Further, even if the lower end side of the mineral lift pipe is in contact with the sea floor, buoyancy in a state in which the upper side is maintained in the longitudinal direction of the sea is preferable.

In addition, the mineral lift pipe as a weight is a mother ship that is controlled by a mineral lift system by the buoyancy of the main float and each auxiliary float. It is not necessary to support a mineral lift pipe for a ship or a ship, so there is no need to enlarge the ship.

In addition, the substantial weight of the mineral lift pipe is heavier than in the case of empty, because the weight of the solid-liquid mixture that is transported inside is added during system operation. Therefore, the setting of the buoyancy by the above-mentioned floats is not set based on the weight of the empty mineral lifting pipe, and it is necessary to consider the above points.

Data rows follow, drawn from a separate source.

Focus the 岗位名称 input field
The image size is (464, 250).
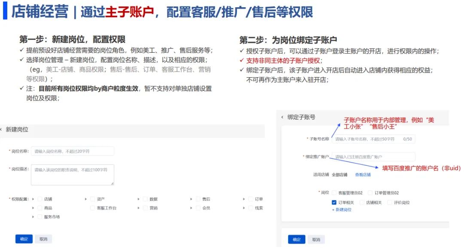(72, 151)
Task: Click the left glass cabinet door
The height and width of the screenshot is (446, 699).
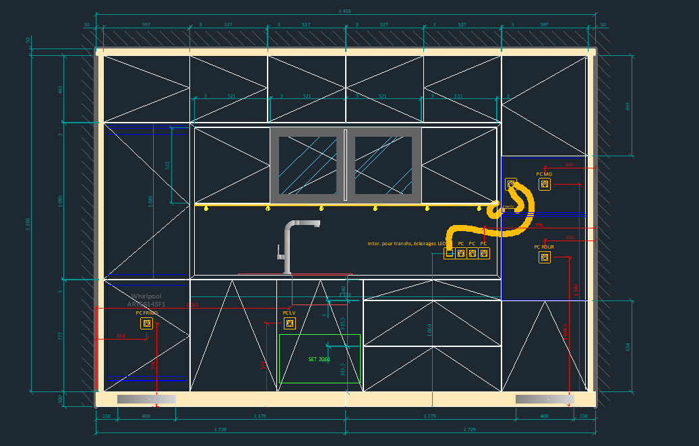Action: point(308,165)
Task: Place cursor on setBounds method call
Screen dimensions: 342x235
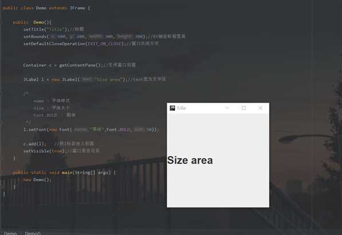Action: point(35,37)
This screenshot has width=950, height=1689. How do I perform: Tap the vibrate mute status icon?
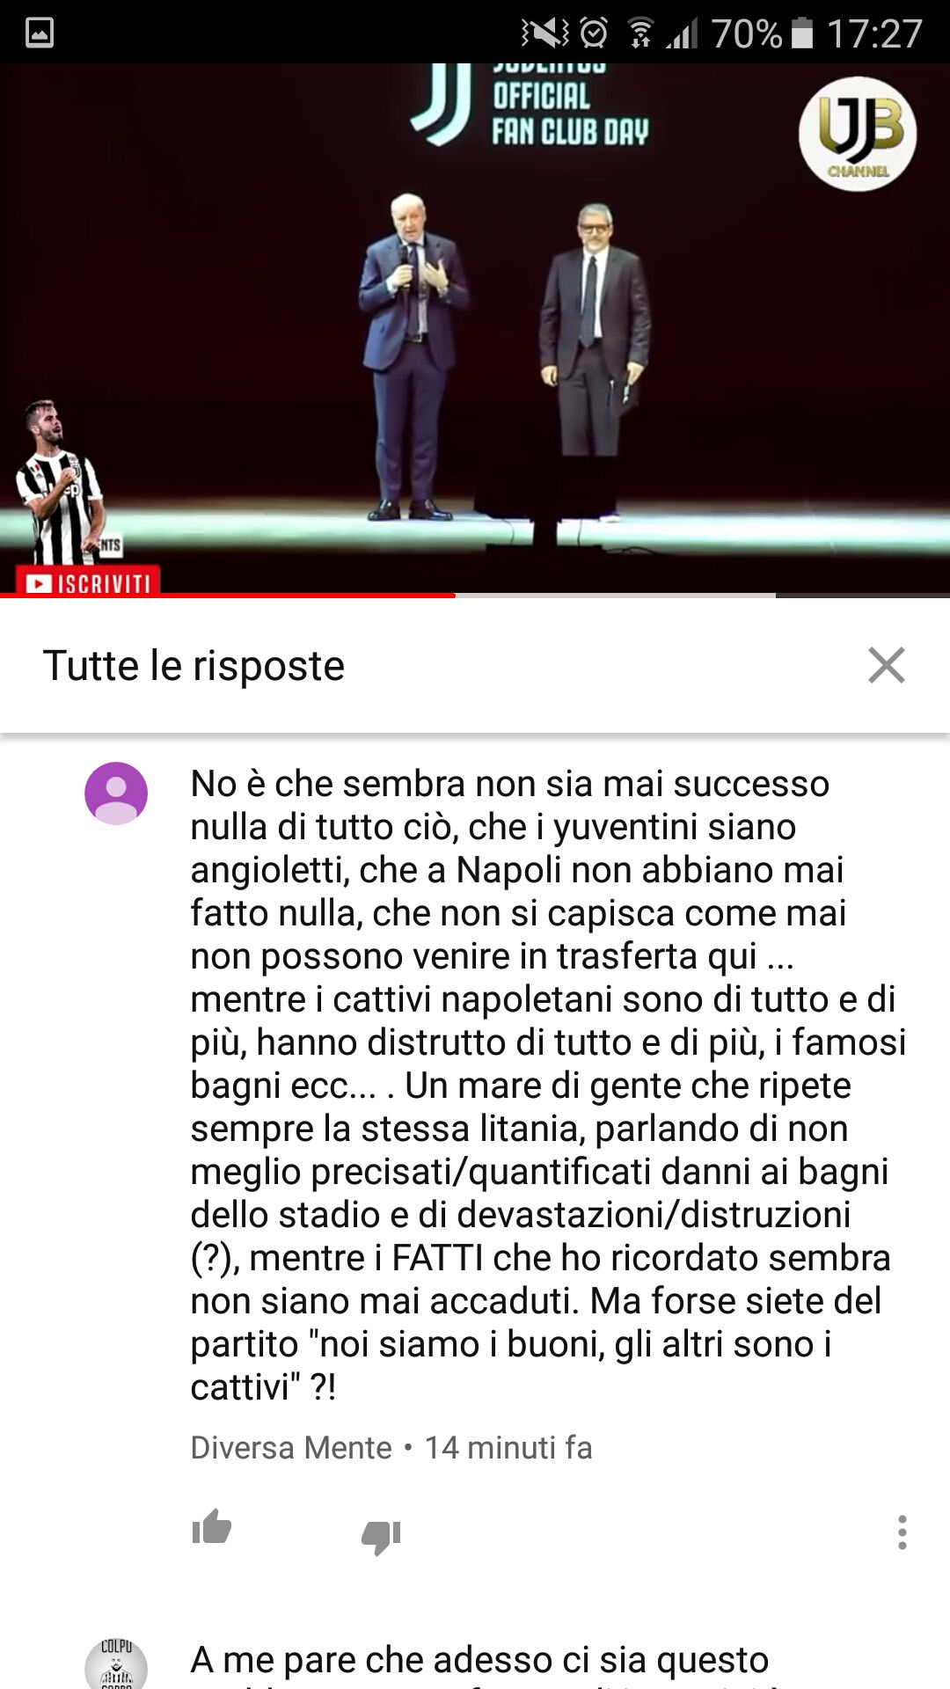pos(544,33)
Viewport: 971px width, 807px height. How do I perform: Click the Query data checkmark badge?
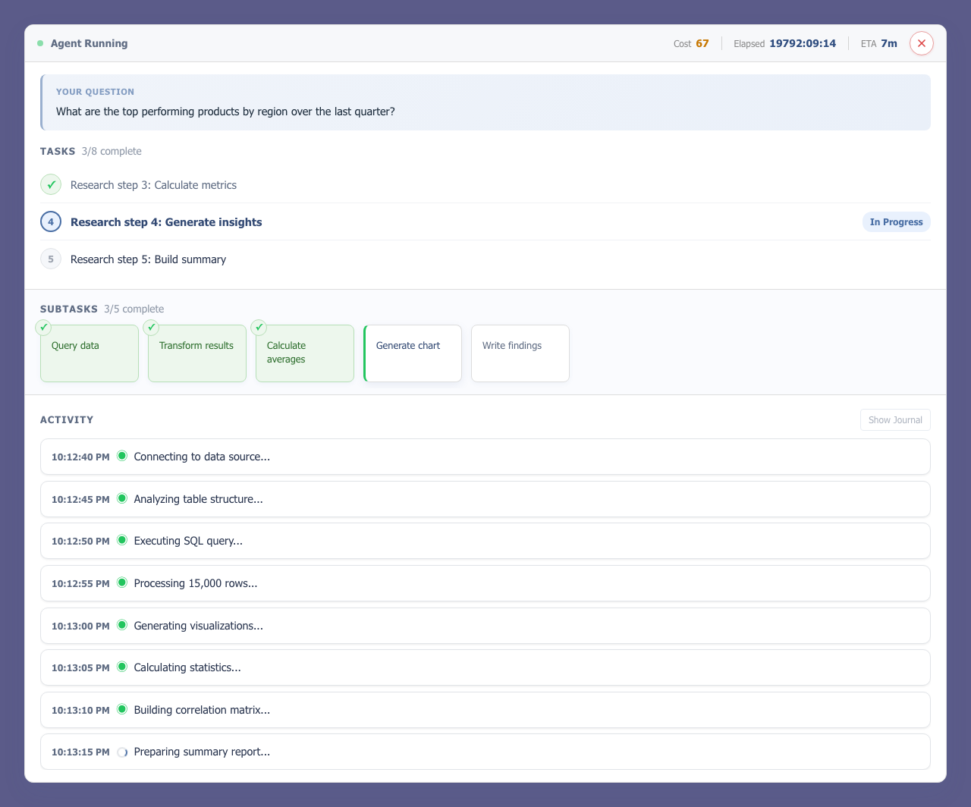click(x=44, y=327)
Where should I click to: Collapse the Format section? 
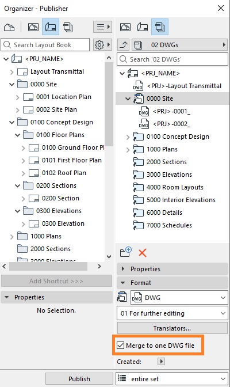(173, 283)
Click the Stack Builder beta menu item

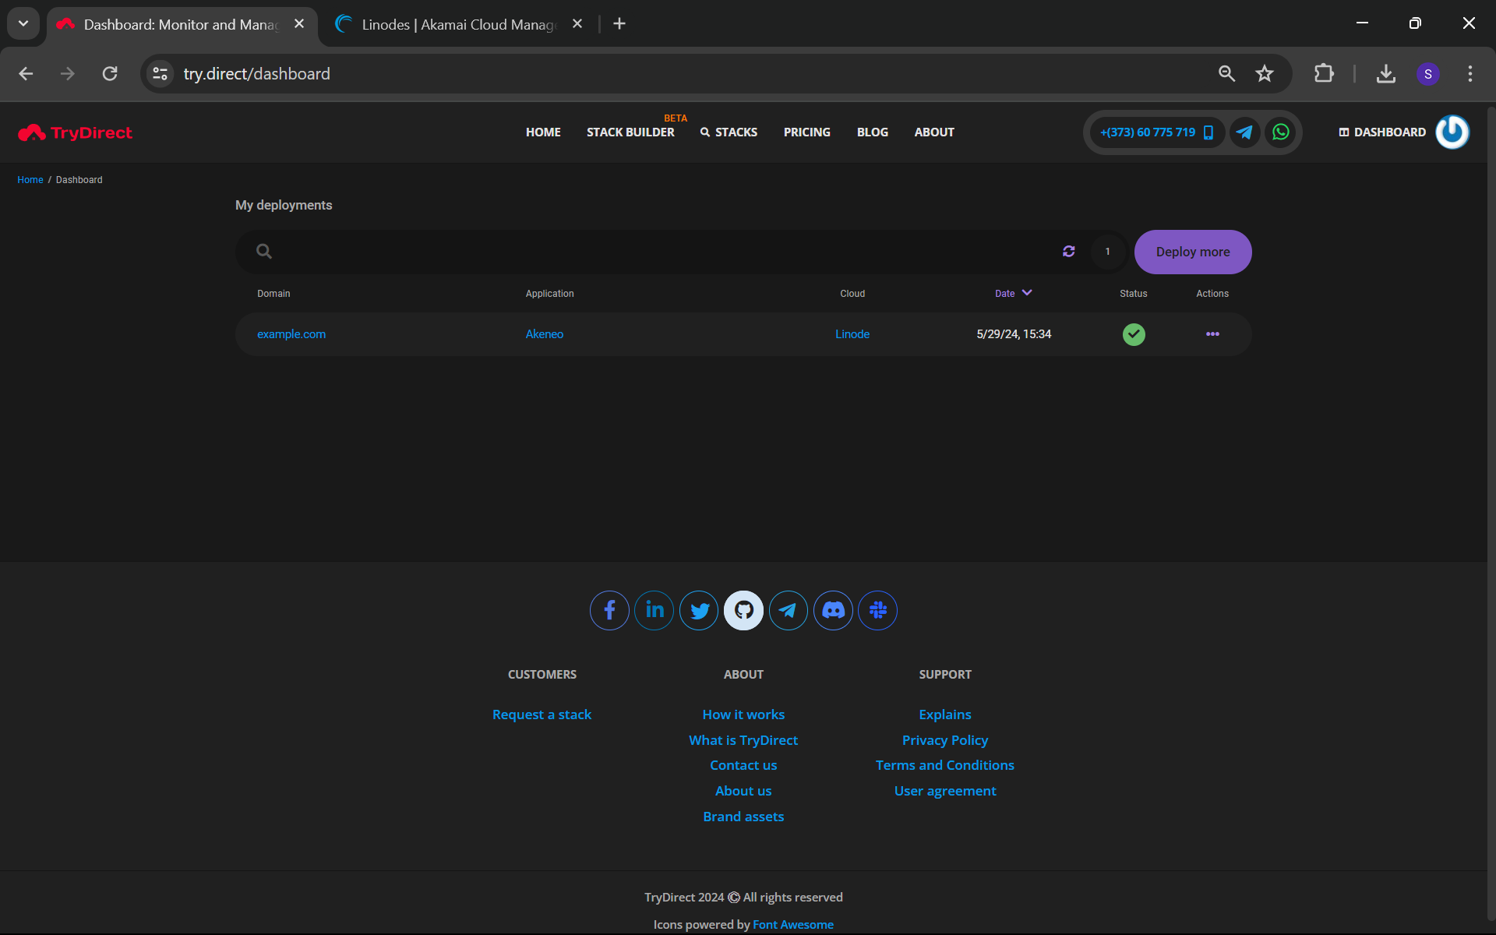(632, 132)
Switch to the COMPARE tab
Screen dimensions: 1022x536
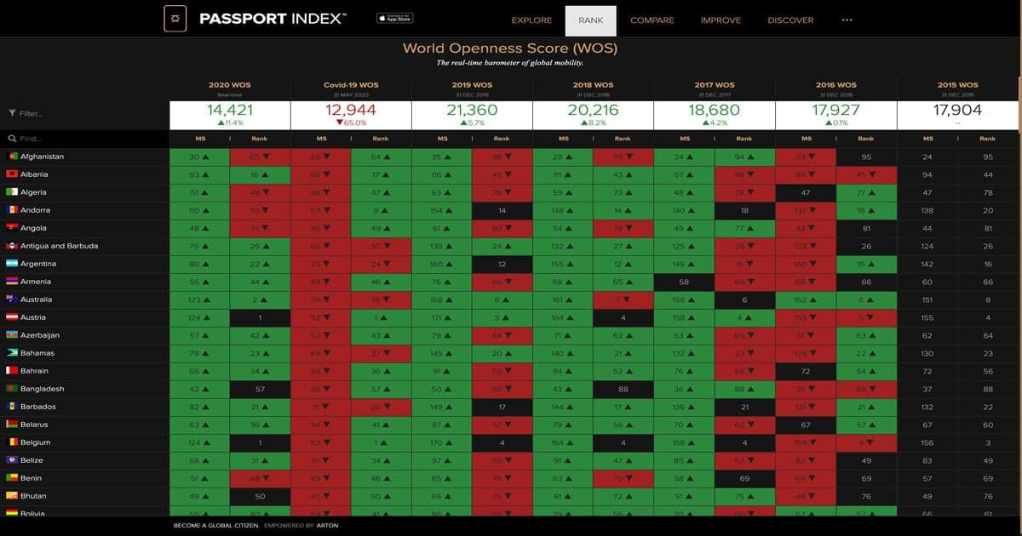pos(652,20)
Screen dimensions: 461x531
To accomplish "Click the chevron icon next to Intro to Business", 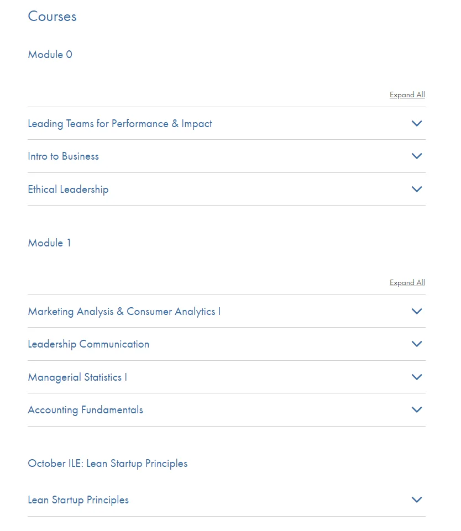I will coord(417,156).
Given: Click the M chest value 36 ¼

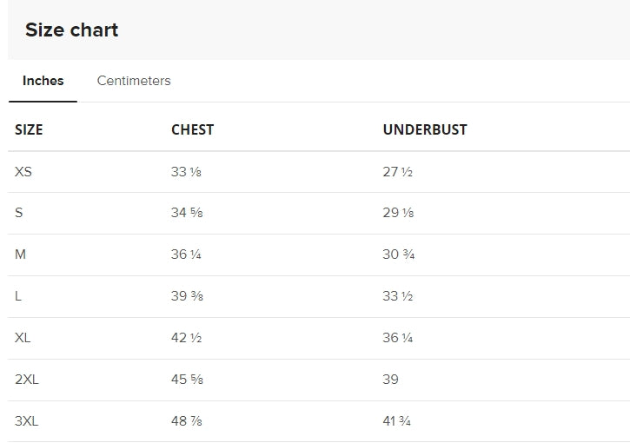Looking at the screenshot, I should [186, 255].
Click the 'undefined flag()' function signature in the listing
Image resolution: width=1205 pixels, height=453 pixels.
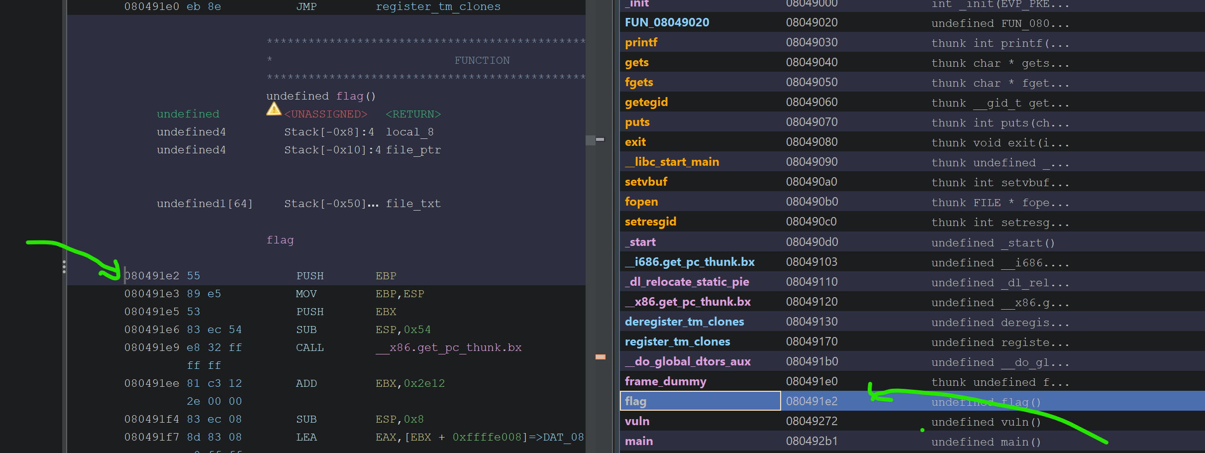[321, 96]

Further, while the subsea working machine is appropriately moved by remote control, the excavation portion excavates, for example, the sea bottom surface of the deposit or the sea floor, thereby obtaining the mineral particles pulverized to the desired particle diameter. These mineral particles are pumped together with the surrounding sand or seawater, become a solid-liquid mixture, and are transported to the main float side of the sea through a mineral lift pipe. The solid-liquid mixture conveyed to the main float side is sent to a mineral screening unit to collect valuable minerals therefrom.

Further, the subsea working machine can be placed, for example, in a water depth of several thousand m, not only a valuable mineral such as a precious metal or a rare metal existing under the sea floor or under the sea, but also a methane hydrate as a fossil fuel (for example). Subsurface use of a region of many useful resources such as surface type methane hydrate). The mineral lift system can also be used as a system for raising useful resources other than minerals from the deep sea to the sea.

(2) The present invention can be configured as a pump-based slurry pump of the above-described subsea working machine.

At this time, the solid-liquid mixture containing minerals and seawater is not damaged by the movable portion of the pump, and can be transported (pressure-fed). In addition, by slurry Pumped, a solid-liquid mixture containing a large amount of sand or mineral particles can also be transported. Thereby, even if the ratio of the solid matter such as sand or mineral grains to seawater fluctuates during the operation, it can be handled flexibly without difficulty, and the operation can be continued. Further, the slurry pumping is excellent in the structure, and the solid-liquid mixture can be efficiently transported.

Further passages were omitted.